Work instructions: In full and without alteration, print the entries that follow.

Collected data entries

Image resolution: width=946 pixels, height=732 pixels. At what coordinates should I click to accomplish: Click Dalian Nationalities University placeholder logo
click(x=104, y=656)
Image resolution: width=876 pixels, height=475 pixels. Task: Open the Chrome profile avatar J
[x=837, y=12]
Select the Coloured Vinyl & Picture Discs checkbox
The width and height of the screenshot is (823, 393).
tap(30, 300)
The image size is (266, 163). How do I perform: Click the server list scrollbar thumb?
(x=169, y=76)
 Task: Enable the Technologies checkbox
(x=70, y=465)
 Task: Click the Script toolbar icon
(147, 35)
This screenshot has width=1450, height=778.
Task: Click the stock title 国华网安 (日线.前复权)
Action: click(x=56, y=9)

Expected answer:
Image resolution: width=946 pixels, height=732 pixels. At what coordinates should I click to accomplish: Click Dalian Nationalities University placeholder logo
click(x=104, y=656)
Image resolution: width=876 pixels, height=475 pixels. Task: Open the Chrome profile avatar J
[x=837, y=12]
Select the Coloured Vinyl & Picture Discs checkbox
The width and height of the screenshot is (823, 393).
tap(30, 300)
The image size is (266, 163). How do I perform: Click the server list scrollbar thumb?
(x=169, y=76)
 Task: Enable the Technologies checkbox
(x=70, y=465)
 Task: Click the Script toolbar icon
(147, 35)
This screenshot has width=1450, height=778.
Task: Click the stock title 国华网安 (日线.前复权)
Action: click(x=56, y=9)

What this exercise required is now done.